Subject: File No. S7-25-99
From: Charles E. Foster, II, CFP, CFA
Affiliation: Partner, Blankinship Foster

September 3, 2004

I am a citizen of the U.S. with an engineering degree and an MBA. Over the past 17 years I have earned my CFP and CFA designations and have built a fee-only financial planning and investment management practice. I am thought by many to be fair and balanced, even by my friends who are experienced and very capable registered representatives.

I strongly oppose allowing brokers who give investment advice as a material part of their relationship with clients to be excused from compliance with the requirements that all other investment advisors must meet.

As an executive in the electronics industry in my prior career pre-1986, I attempted to work with brokers of several firms. They gave investment advice well above a material level of advice. They were not educated as advisors. In fact, they really were sales people attempting to give investment advice that they did not understand.

Today, brokerage firms advertise that they provide a breadth of investment advice to help clients meet their life goals. Their pictures and words in large type show and say this. Individually, registered representatives offer the same.
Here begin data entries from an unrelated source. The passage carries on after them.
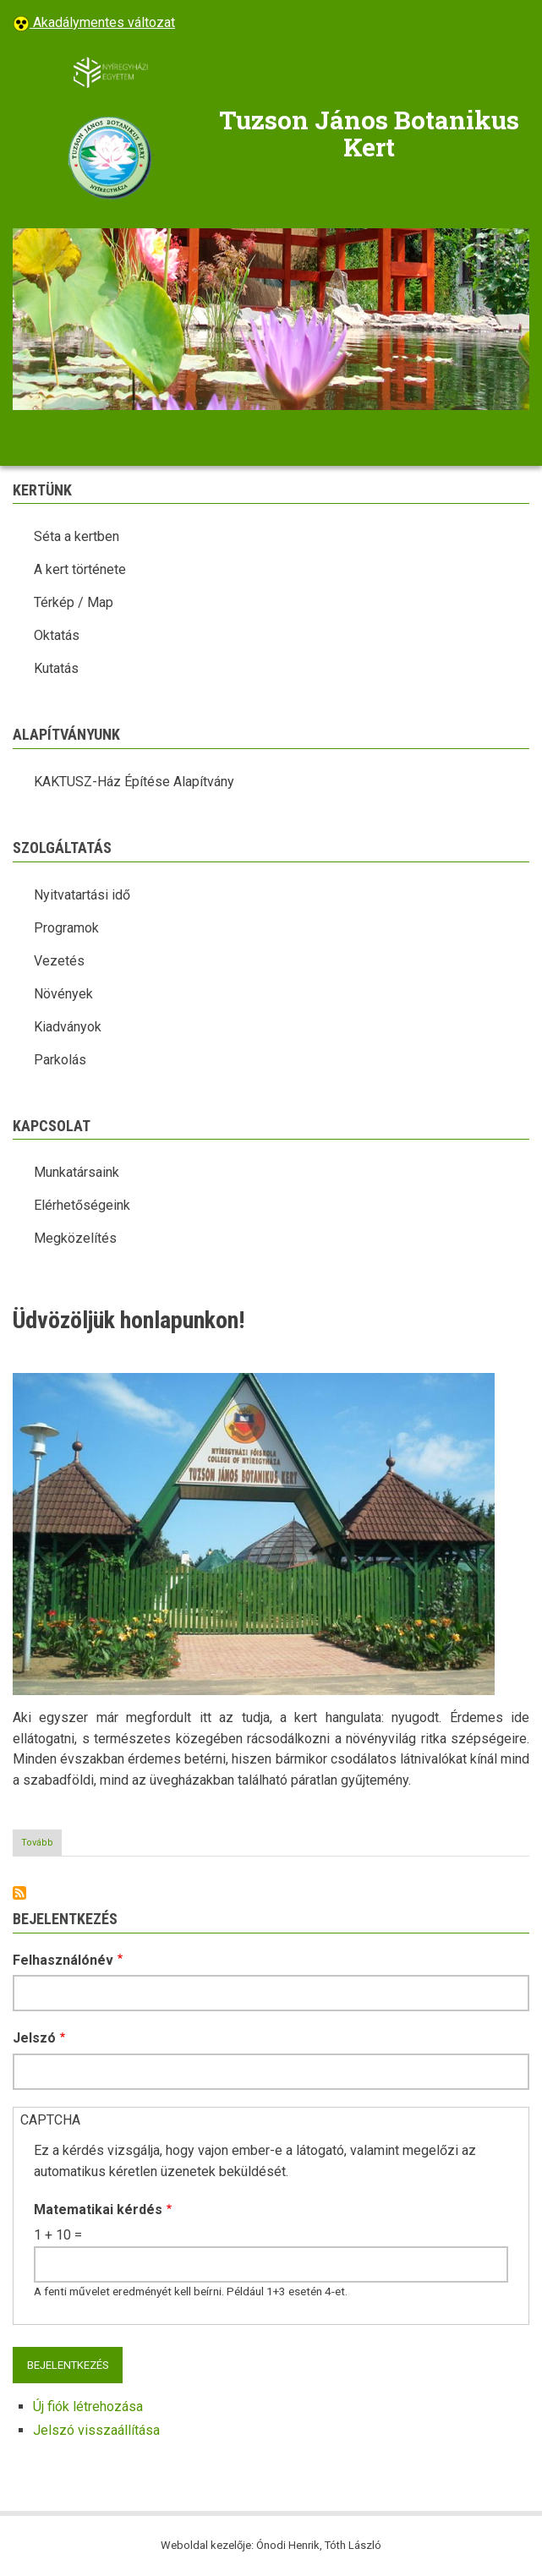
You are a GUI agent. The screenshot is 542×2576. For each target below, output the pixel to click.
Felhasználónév (63, 1960)
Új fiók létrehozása (88, 2406)
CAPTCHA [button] (50, 2120)
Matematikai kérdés (98, 2209)
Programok (66, 928)
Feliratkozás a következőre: (19, 1893)
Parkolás (60, 1060)
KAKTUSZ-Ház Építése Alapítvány (134, 782)
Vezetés (59, 961)
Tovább (41, 1845)
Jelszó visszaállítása (96, 2430)
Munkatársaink (76, 1172)
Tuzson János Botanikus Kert (369, 133)
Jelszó (34, 2038)
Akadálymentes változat (102, 22)
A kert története (80, 569)
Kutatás (56, 668)
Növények (63, 994)
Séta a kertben (76, 536)
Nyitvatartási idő (82, 895)
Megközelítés (75, 1238)
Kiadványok (67, 1027)
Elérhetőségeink (82, 1205)
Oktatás (56, 635)
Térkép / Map (73, 602)
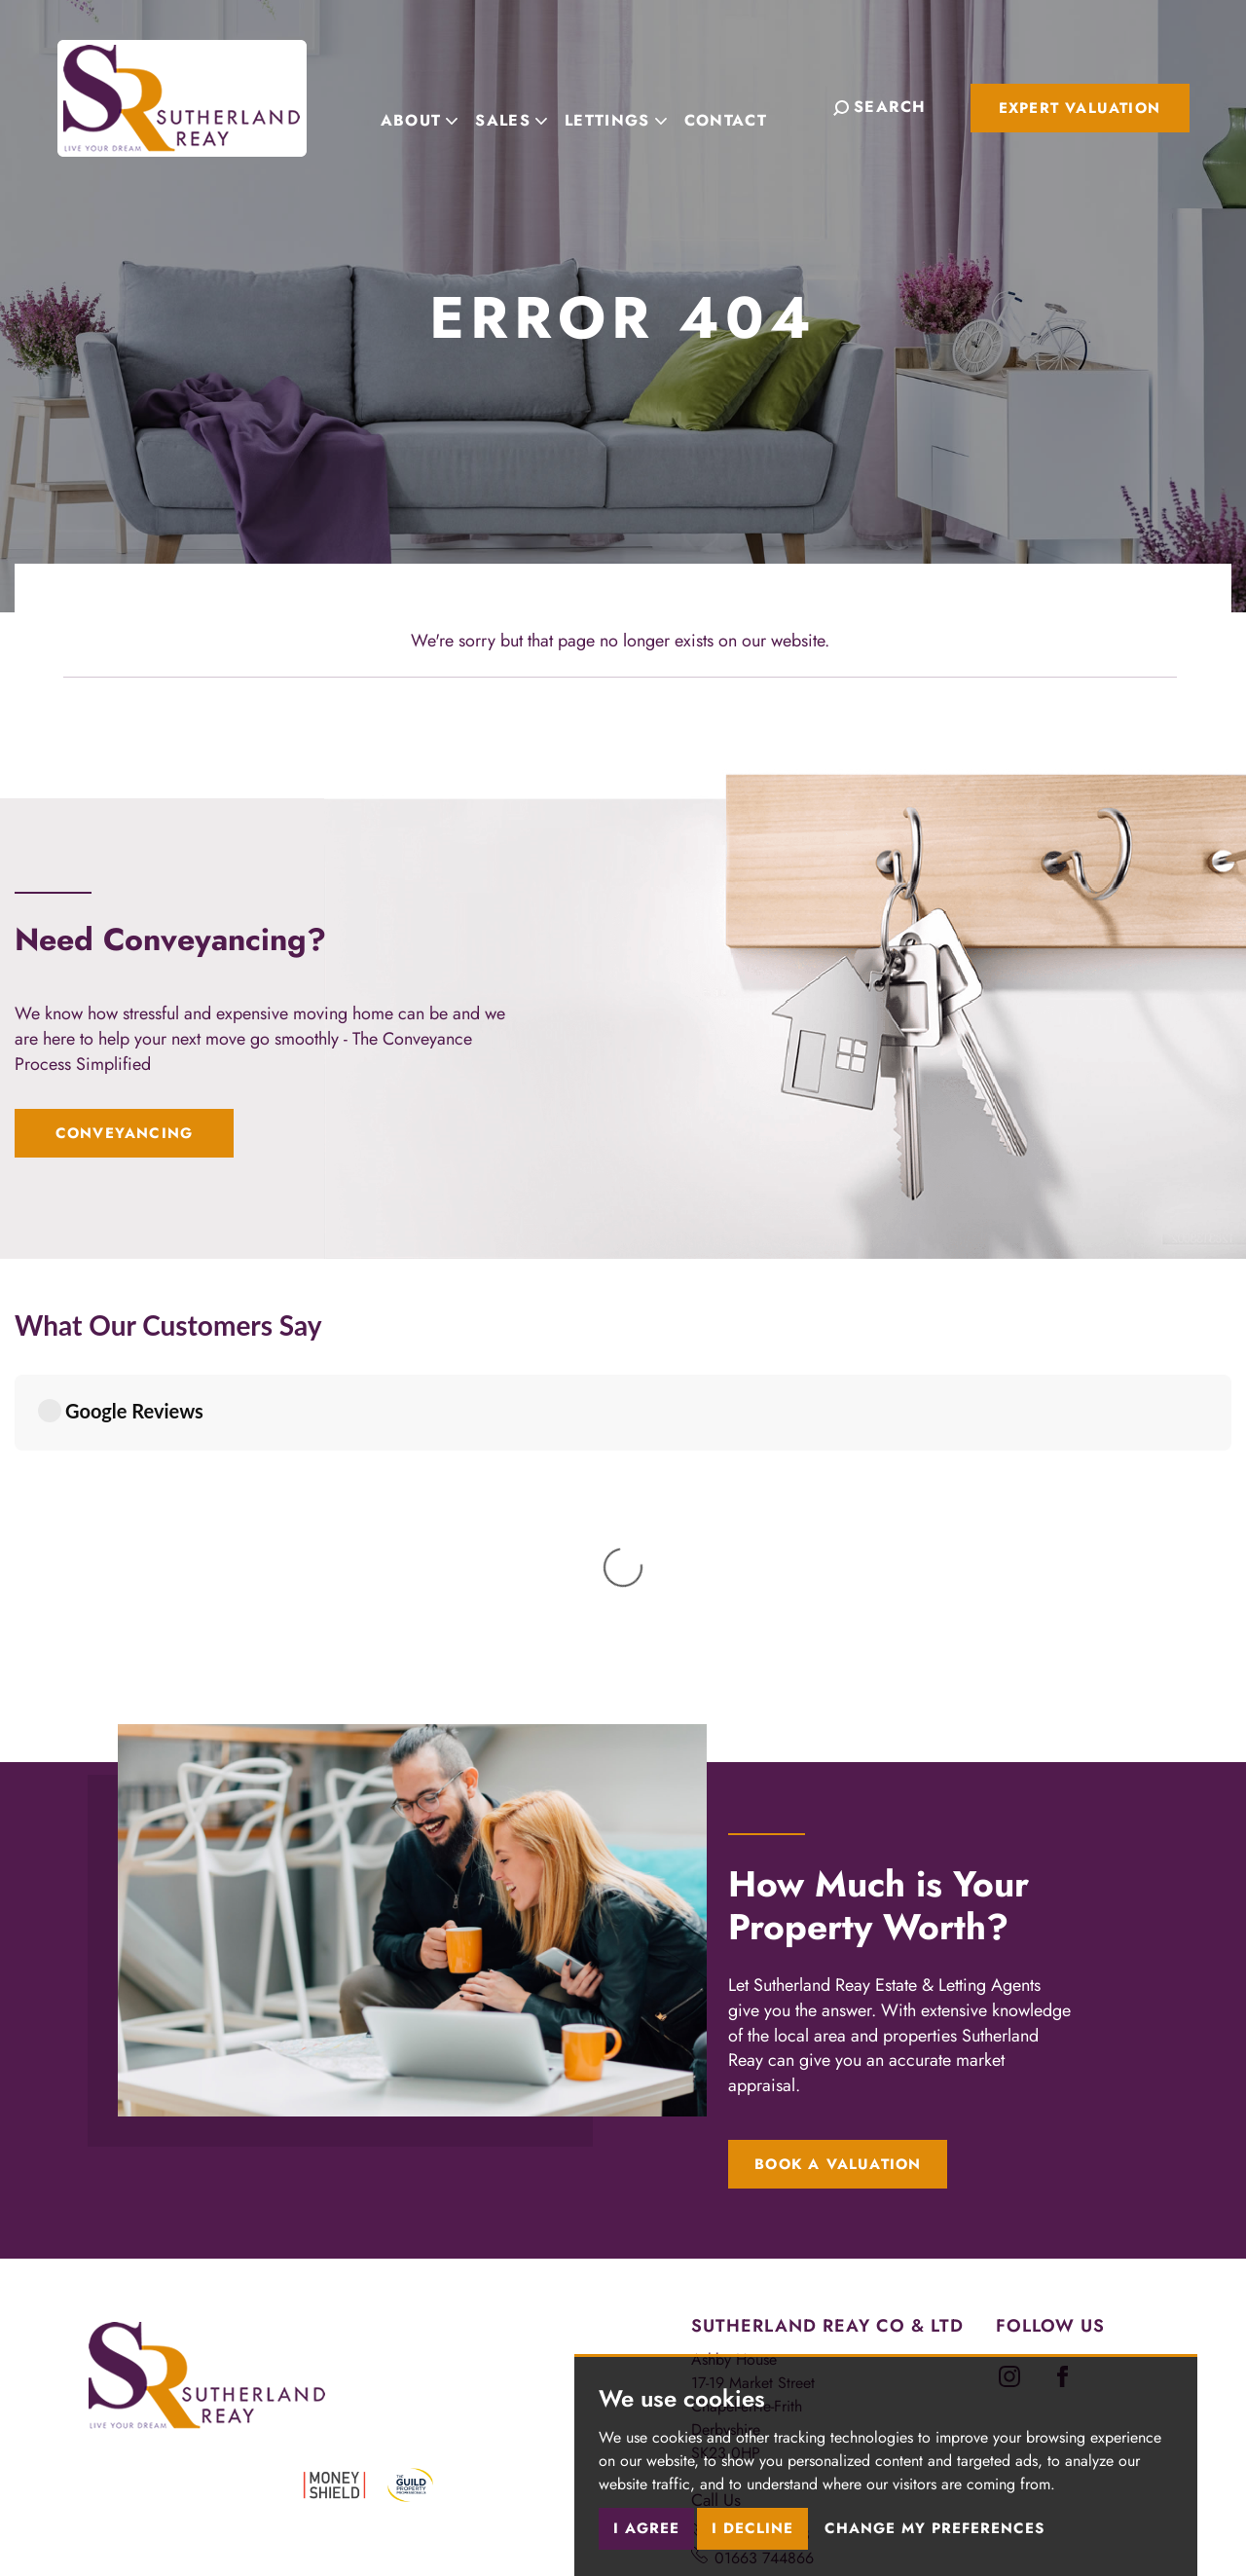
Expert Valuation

They suggest that they do nearly anything and everything across the range of financial planning, investment advice, and investment portfolio oversight and/or management.

Over the last five years, I have had an increasing number of prospective clients tell me that 1 the brokers at Merrill Lynch, Smith Barney, and many other wirehouses offered to them the same level of advice and assistance that I provide and/or 2 these same brokers have not met their promises for good, fair advice.

If I, personally, can see that these brokers are trying to provide essentially the same services that I provide as a financial planner and RIA, why should it be mandated that they do not need to meet the minimum requirements that the SEC says a real investment advisor is required to meet?

To excuse any investment advisor from meeting the minimum requirements of a RIA, just because of where he or she may work, would be unexcusable. Not only would this not be fair to the client, no client would understood this to be possible, especially in this era of expected greater fairness and honesty.